Briggs & Riley Travelware
- Type: Private
- Industry: Retail
- Founded: Half Moon Bay, CA, USA (1993)
- Headquarters: Hauppauge, New York
- Key people: Richard Krulik, CEO
- Products: Fine luggage, business cases, computer backpacks, totes and travel accessories
- Website: briggs-riley.com, usluggage.com

= Briggs & Riley =

New York luggage manufacturer

Briggs & Riley Travelware is a manufacturer of luggage. The company is based in Hauppauge, New York and was founded in 1993 by Richard Costa. The company is known for its lifetime guarantee that also covers damage caused by an airline. Briggs & Riley products are distributed through independent retailers across the United States and Canada, as well as through its online store.

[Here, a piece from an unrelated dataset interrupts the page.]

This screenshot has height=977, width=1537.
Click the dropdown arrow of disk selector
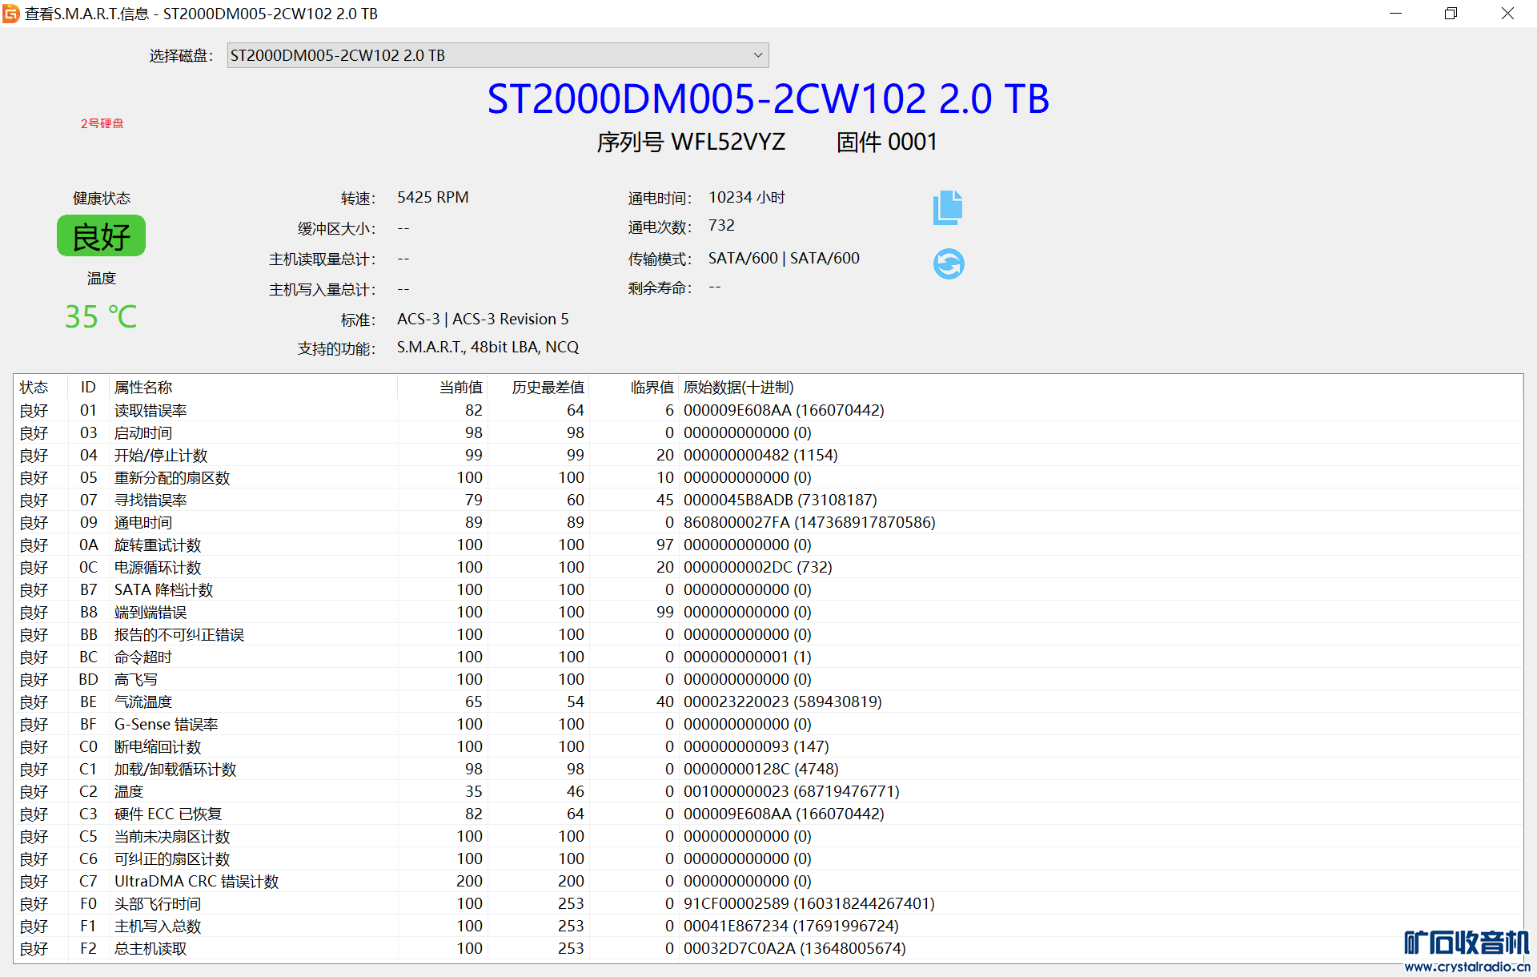click(x=757, y=55)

The company was acquired in August 2000 by Richard Krulik and U.S. Luggage LLC. U.S. Luggage was also the parent company of Solo New York, a company that makes business cases, until that brand was sold to CODi Worldwide in April, 2026.

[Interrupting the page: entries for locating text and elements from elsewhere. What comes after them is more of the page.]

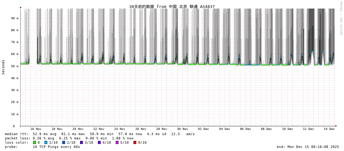Select the 24 Nov date on the time axis
This screenshot has width=344, height=151.
[120, 129]
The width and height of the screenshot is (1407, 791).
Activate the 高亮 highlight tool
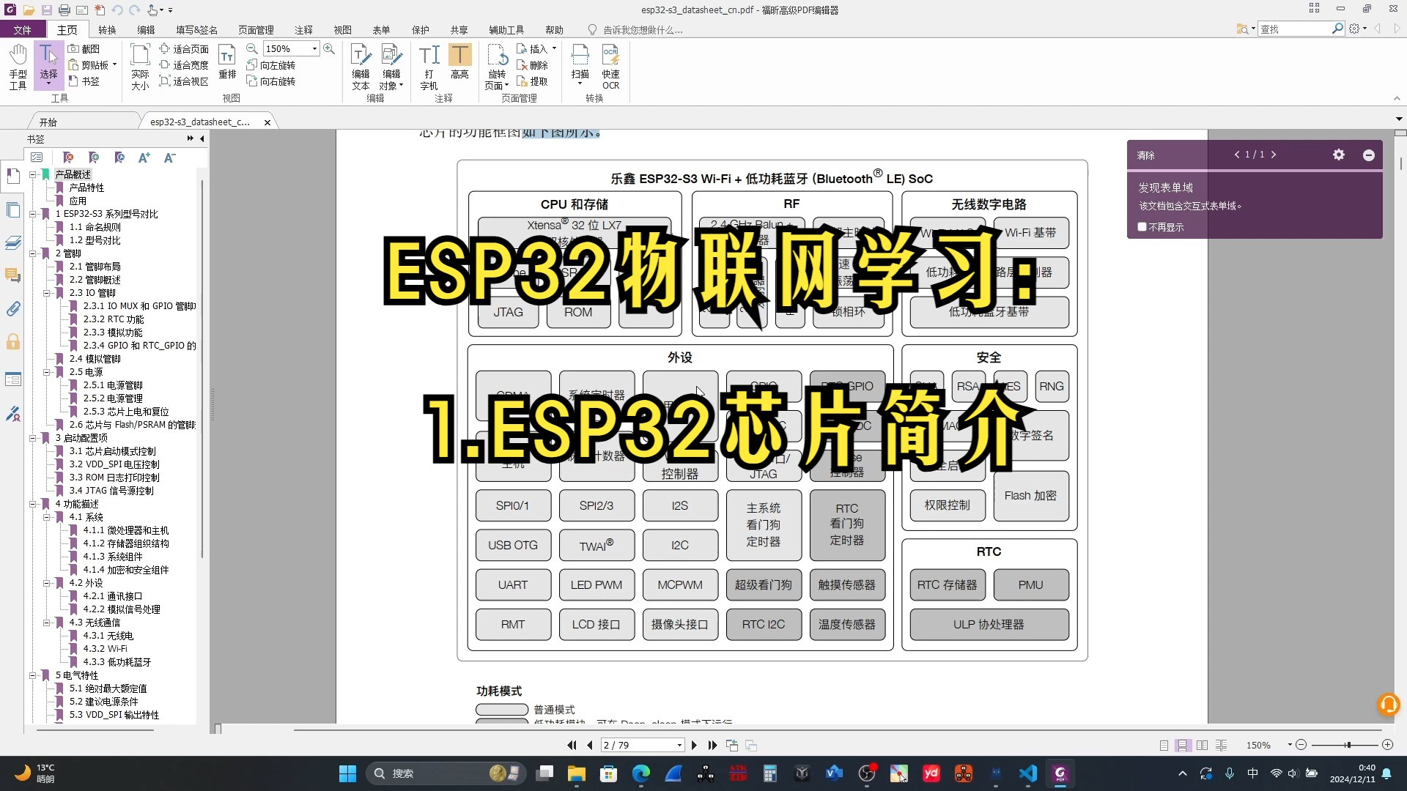(x=459, y=66)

Briggs & Riley manufactures a selection of travel bags. It was the first company to establish the NXpandable System that provides more space in the bag when expanded. It was also the first company to develop the Outsider handle, designed on the exterior of the case to ensure a flat packing area for wrinkle-free clothes.

The New York Times Wirecutter has rated Briggs & Riley products as their "upgrade pick".